Un gruppo di 30 esperti provenienti dal mondo accademico, istituzionale e non governativo di otto paesi ha infatti dimostrato, dati alla mano, che per le dighe sul Mekong, sul Congo e in Amazzonia “i costruttori spesso sovrastimano i benefici economici e sottovalutano gli effetti a lungo termine sulla biodiversità e sulle riserve ittiche dei fiumi” che tali impianti comportano, come si legge nell’analisi pubblicata da Science.

“Le grandi dighe invariabilmente riducono la diversità della fauna ittica ma bloccano anche i movimenti che connettono le popolazioni [di pesci] e permettono alle specie migratorie di completare il proprio ciclo di vita. Questo può essere particolarmente devastante per la pesca fluviale nelle regioni tropicali, dove molte specie tra le più importanti migrano per centinaia di chilometri rispondendo al ritmo stagionale delle alluvioni”, scrivono i ricercatori. Il basso Mekong, popolato di specie di pesce migratorio, è un esempio drammatico: qui la pesca costituisce buona parte dell’alimentazione e dell’economia locale, ma è in declino proprio perché una serie di dighe ha cominciato a bloccare il fiume.

“Le grandi dighe ritardano e attenuano il ritmo delle alluvioni stagionali, riducendo l’accesso dei pesci agli habitat alluvionali che sono terreni essenziali per la crescita e alimentazione dei nuovi nati. Le alterazioni fisiche provocano un cambiamento dei regimi ecologici, dove sistemi dinamici e con alta complessità strutturale e funzionale divengono relativamente omogenei e poco produttivi”, si legge sempre nello studio. Inoltre, “gli effetti ecologici delle grandi dighe non sono limitati ai fiumi; i sedimenti intrappolati [dalle dighe] alterano la dinamica dei nutrienti e altri processi bio-geo-chimici negli ecosistemi dei delta, estuari e piattaforme marine, cosa che ha un impatto sull’agricoltura, la pesca e gli insediamenti umani”.

Molto calzante al proposito il caso della diga di Belo Monte, sorta in Brasile sul fiume Xingu, uno dei principali affluenti del Rio delle Amazzoni. Il professore della Texas A&M University Kirk Winemiller ha evidenziato come nello Xingu vivano 50 specie di pesci che non si trovano in nessun altra località del Pianeta e che lo sbarramento muterà per sempre “l’ecologia e la vita delle comunità locali”.

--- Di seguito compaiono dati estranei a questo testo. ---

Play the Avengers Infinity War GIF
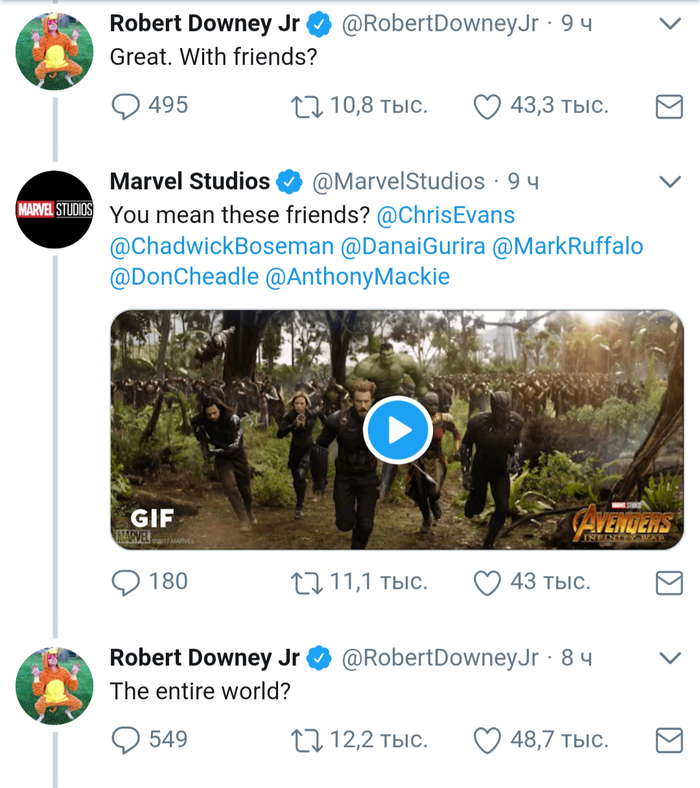700x788 pixels. pos(397,430)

Di solito i costruttori di grandi dighe si “giustificano” in due modi: sventolando valutazioni di impatto ambientale (VIA) favorevoli e opere di mitigazione degli impatti negativi. Un approccio, anche questo, giudicato del tutto inadeguato dagli esperti, dal momento che le VIA “non influenzano adeguatamente i parametri di progettazione”, mentre le altre misure, in genere passaggi per i pesci, sarebbero “inutili se non addirittura dannose”.